GENEVA (Reuters) - The world is in a dire economic crisis, but no recovery is possible until the financial sector is cleaned up, the head of the International Monetary Fund said on Monday.
The crisis will push millions into poverty and unemployment, risking social unrest and even war, and urgent action is required, IMF Managing Director Dominique Strauss-Kahn said.
“Bluntly the situation is dire,” he told a meeting on the crisis at the International Labour Organisation, a United Nations agency representing unions, employers and governments that studies labour issues.
Strauss-Kahn was talking less than two weeks before a summit of the G20 leading nations on April 2 to tackle the crisis.
As the crisis spills over into developing countries, millions of people will be pushed back into poverty and hardship, Strauss-Kahn said.
“All this will affect dramatically unemployment and beyond unemployment for many countries it will be at the roots of social unrest, some threat to democracy, and may be for some cases it can also end in war,” he said.
Strauss-Kahn confirmed that the IMF would shortly update its economic forecasts to show the world economy contracting by between 0.5 and 1.0 percent this year -- the first reversal in more than 50 years of sustained growth.
Developed countries would shrink by a post-war record of about 3 percent, he said.
But the IMF still believed recovery was possible in 2010 provided bold policies were followed.
Firstly this involves boosting demand, but monetary policy -- moving interest rates -- has reached its limits, even with the unconventional tools central banks are using, he said.
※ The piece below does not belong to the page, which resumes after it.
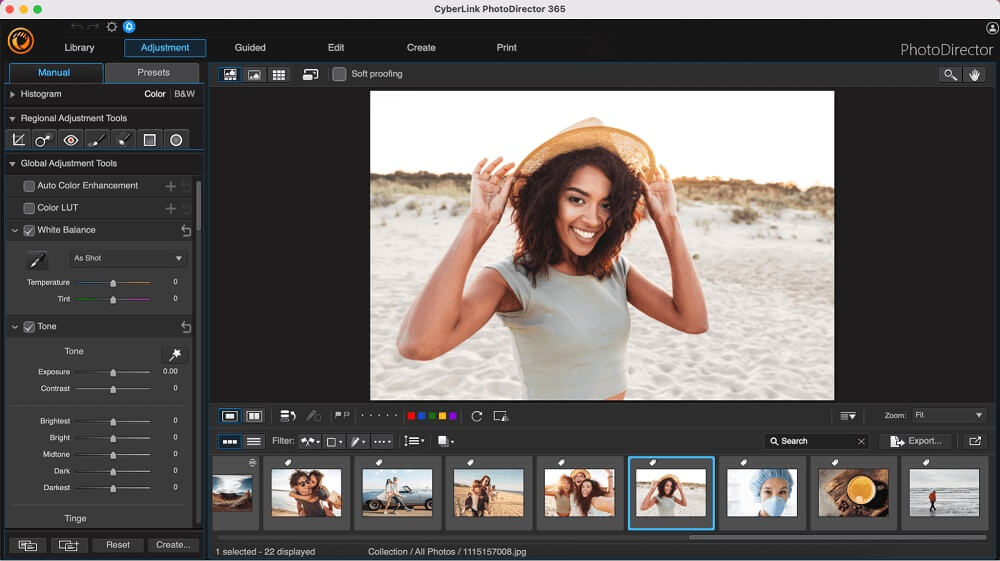Select the Red-Eye Removal tool
This screenshot has width=1000, height=561.
tap(70, 140)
That is why the IMF had called for governments around the world to pump money in the economy to the tune of 2 percent of gross domestic product, he said.
He noted that this did not mean that all countries should provide this fiscal stimulus, as some were in too fragile a financial position to increase spending.
But so far those countries that could afford it had pumped in about 1.6-1.7 percent of world GDP.
“I do believe there is still some room to go further in some countries, but taking it all round it’s not that bad,” Strauss-Kahn said, adding this showed that international coordination was working well.
But the prerequisite for success was the restoration of a healthy financial sector, he said.
Although bailing out banks was politically unpopular, businesses and households could not survive without a working banking system, he said.
The IMF’s experience of 122 banking crises around the world had taught it that economic recovery was impossible until banks were cleaned up, whether this was done quickly or slowly.
“You can put in as much stimulus as you want. It will just melt in the sun as snow if at the same time you are not able to have a generally smaller financial sector than before but a healthy financial sector at work,” he said.
Despite the need for many countries to run huge deficits, emerging countries must not ignore the importance of rebuilding confidence in order to attract private capital in a globalised world, he said.